-- START OF EXCERPTED PASSAGE --

Then from the console, there’s some configuration to do. The first stages are best done from the console since you’ll be resetting the networking from DHCP to a fixed address.
Here’s a set of commands that will configure the networking to use a fixed IP address, setup DNS and so on. You’ll need to replace the values with ones appropriate to your environment. Most of this requires that you run this as root, either via sudo or by activating the root account by setting a password.
echo "192.168.3.1" > /etc/defaultrouter # sets the default router to the LAN router echo "nameserver 192.168.3.201" > /etc/resolv.conf # create resolv.conf and add a name server echo "nameserver 192.168.2.205" >> /etc/resolv.conf # append a second DNS server echo "domain infrageeks.com" >> /etc/resolv.conf # and your search domain echo "infrageeks.com" > /etc/defaultdomain cp /etc/nsswitch.dns /etc/nsswitch.conf # a configuration file for name services that uses DNS svcadm enable svc:/network/dns/client:default # enable the DNS client service echo "192.168.3.2 nfsserver" >> /etc/hosts # the LAN IP and the name of your server echo "192.168.3.2/24" > /etc/hostname.e1000g0 # the IP for the LAN card - a virtual Intel E1000 card echo "192.168.101.2/24" > /etc/hostname.e1000g1 # the IP for the NFS card svcadm disable physical:nwam # disable the DHCP service svcadm enable physical:default # enable fixed IP configuration svcadm enable svc:/network/dns/multicast:default # enable mDNS
Reboot and verify that all of the network settings work properly.
Setting up zpools
The first thing you’ll need to do is to find the disks and their current identifiers. You can do this with the format command to list the disks and Ctrl-C to cancel the format application.
# format Searching for disks...done AVAILABLE DISK SELECTIONS: 0. c2t0d0 <VMware-Virtualdisk-1.0 cyl 4093 alt 2 hd 128 sec 32> /pci@0,0/pci15ad,1976@10/sd@0,0 1. c2t1d0 <VMware-Virtual disk-1.0-400.00GB> /pci@0,0/pci15ad,1976@10/sd@1,0 2. c2t2d0 <VMware-Virtual disk-1.0-400.00GB> /pci@0,0/pci15ad,1976@10/sd@2,0 Specify disk (enter its number): ^C
In my case, I have my two 400 Gb disks available, and are available at the identifiers c2t1d0 and c2t2d0, which corresponds to Controller 2, Targets 1 & 2, Disk 0. The first entry is for the OS disk.
I’m going to create my first non-redundant zpool on the SSD disk which is the first one with:
zpool create ssd c2t1d0
Note that these names are cases sensitive. The result is a new zpool called ssd which is automatically mounted on the root file system so it’s contents are available at /ssd.
Before continuing there are a few settings that I like to configure since any filesystems I create will inherit these settings so I only need to do it once.
zfs set atime=off ssd zfs set compression=on ssd
Disabling atime means that it won’t update the last accessed time metadata for files which incurs an unnecessary write overhead for our use case. On a regular file server this value may be more useful. Setting compression is a practically free way to get more usable space and the overhead is negligeable.

-- END OF EXCERPTED PASSAGE --

→ THINGS TO DO:
(A) List every file that an echo command in the ZFS server setup guide writes or appends to.
(B) In the ZFS server setup guide, what IP address is given to the NFS card?
(C) Resume the ZFS server setup guide after its last sentence.

-- START OF EXCERPTED RECORDS --

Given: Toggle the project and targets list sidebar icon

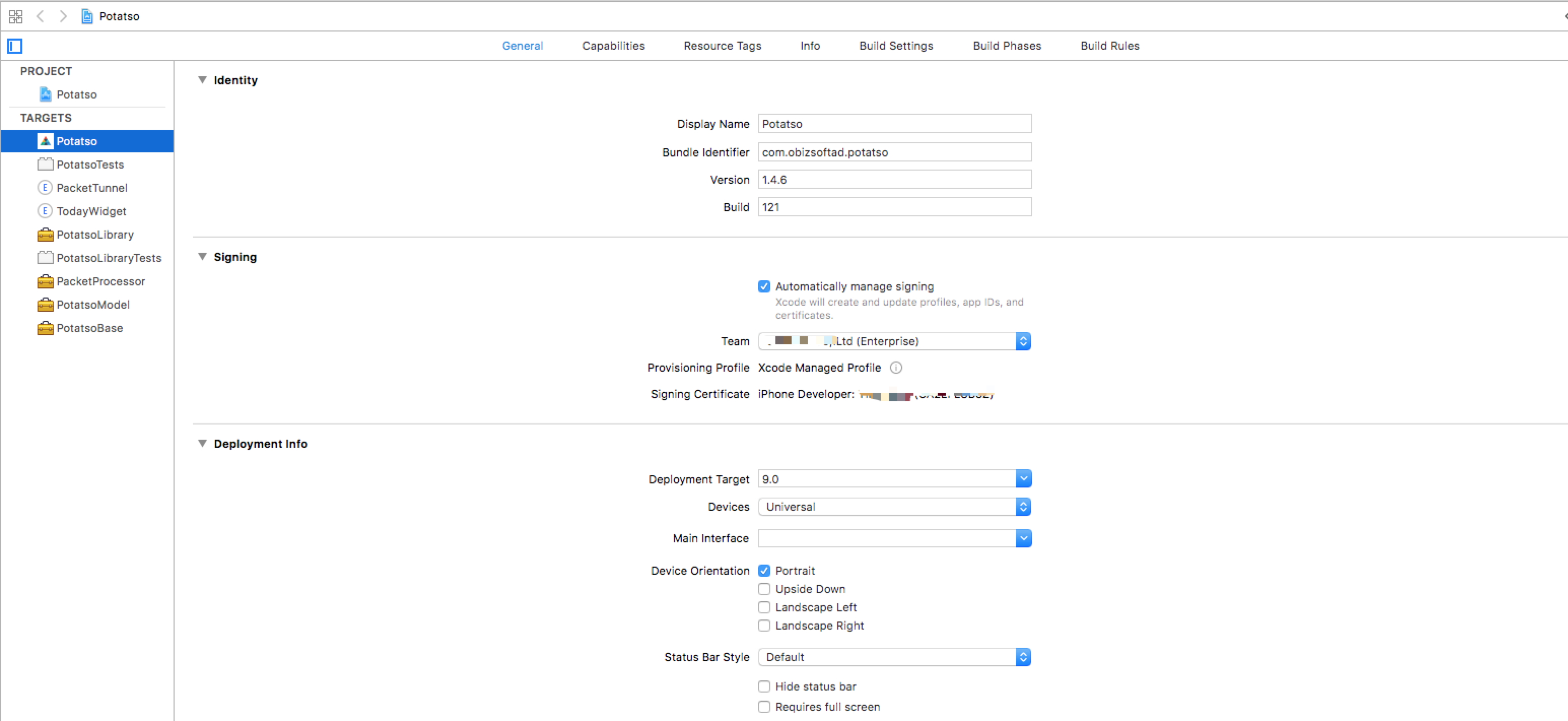Looking at the screenshot, I should (x=15, y=46).
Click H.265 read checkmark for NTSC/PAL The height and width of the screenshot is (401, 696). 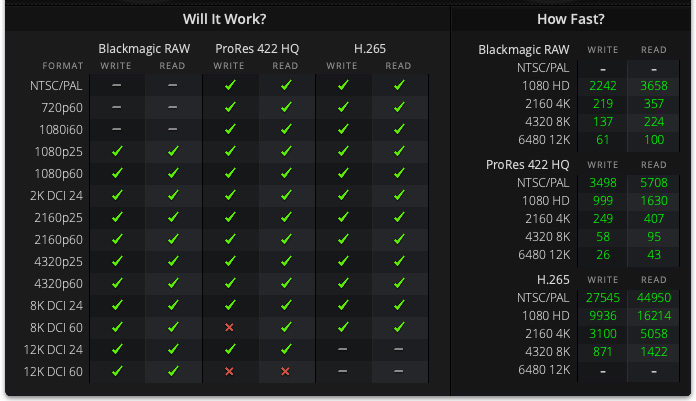pos(399,85)
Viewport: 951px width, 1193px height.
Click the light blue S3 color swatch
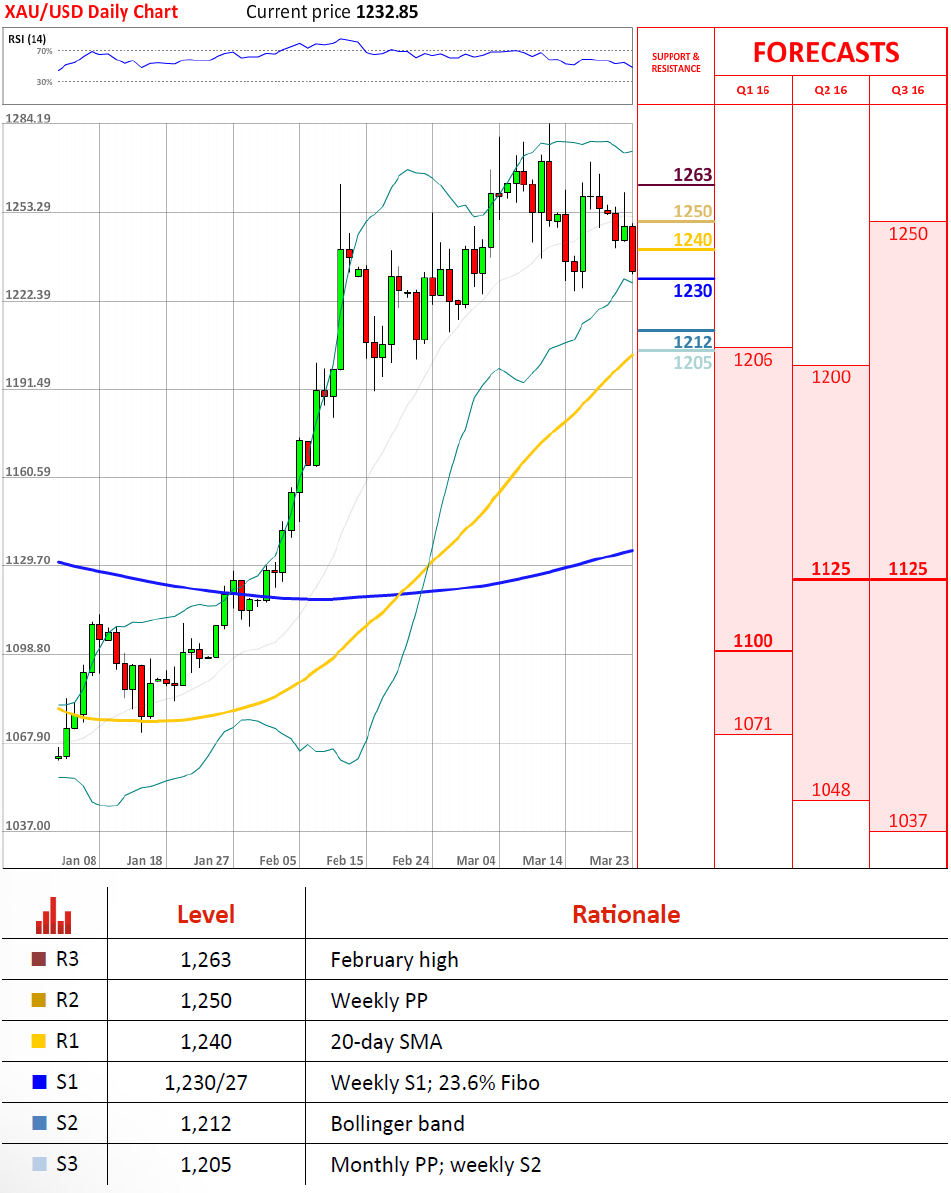(39, 1164)

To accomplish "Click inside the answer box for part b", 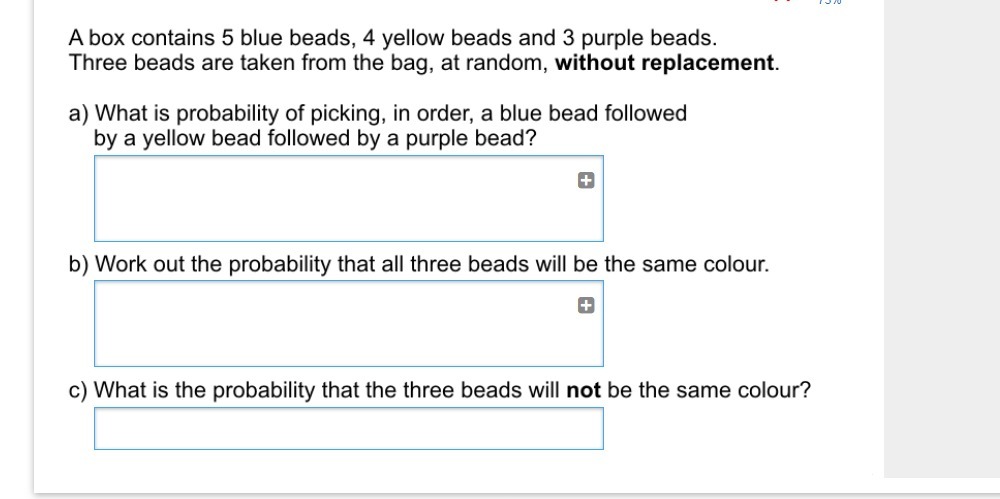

-- END OF EXCERPTED RECORDS --

→ RESPONSES IN ORDER:
(A)
/etc/defaultrouter
/etc/resolv.conf
/etc/defaultdomain
/etc/hosts
/etc/hostname.e1000g0
/etc/hostname.e1000g1

(B) 192.168.101.2/24

(C)
Now we have a pool, we can create filesystems on it. I’m going to keep it simple with top level filesystems only. So for my setup, I’m creating one filesystem for my mail server all by itself and a second one for general purpose VMs on the LAN.
zfs create ssd/mail zfs create ssd/lan
To make these accessible to ESXi over NFS, we need to share the filesystems:
zfs set email@example.com/24,firstname.lastname@example.org/24 ssd/mail
Here I’m publishing the volume over NFS to all IP addresses in the 192.168.101.0/24 subnet. Currently the only other IP in this zone is the VMkernel interface on the storage vSwitch, but you could imagine having others here. This means that the NFS share is not available to the LAN, which is the desired configuration since the only thing on this volume should be the mail server VM. You can also set this to use specific IP addresses by ommiting the @ prefix which designates a subnet.
Now I’ve had some permissions issues from time to time with NFS and VMware, so to keep things simple, I open up all rights on this filesystem. Not really a security issue since the only client that can see it is the ESXi server.
chmod -R a+rwx
Now on the ESXi Configuration we need to mount the NFS share so that we can start using it to store VMs. This is done in Configuration > Storage > Add Storage… and select NFS.
The server address is it’s IP address on the storage subnet and the path to the share is the complete path: /ssd/mail in this case.
Snapshots and backups
Now that we’ve got a VMware datastore where we can put VMs, we can profit from the advanced features of the ZFS filesystem underlying the NFS share.
The first cool feature is snapshots where you can make a note of the state of the filesystem that you can then use to roll back to previous points in time, or mount it on a new filesystem so you can go pick out files you want to recover. Now it’s worth remembering that snapshots are not backups since if you lose the underlying storage device, you lose the data. But it is a reasonable tool for doing data recovery.
Creating snapshots is as simple as:
zfs snapshot ssd/mail@snapshot_name
Any new writes are now written to storage in such as way as to not touch the blocks referred to the filesystem at the time the snapshot was taken. The side effect is that you can consume more disk space since all writes have to go to fresh storage so you also need to delete (or commit) snapshots so that they don’t hang around forever.
zfs destroy ssd/mail@snapshot_name
Will delete the snapshot and free up any associated blocks that were uniquely referred to by the snapshot. Obviously, this is the sort of thing that you want to automate and there are a number of tools out there. I’ve created a couple of little scripts that you can pop into cron jobs to help manage these tasks. simple-snap just creates a snapshot with a date/time stamp as the name. The following line in crontab will create a new snapshot every hour.
0 * 0 0 0 /root/scripts/simple-snap.ksh ssd/mail
For cleaning them up, I have auto-snap-cleanup which takes a filesystem and the number of snaps to keep as arguments, so the following command will delete all but the last 24 snapshots:
1 * 0 0 0 /root/scripts/auto-snap-cleanup.ksh ssd/mail 24
So you’ll have a day’s worth of “backups” to go back to.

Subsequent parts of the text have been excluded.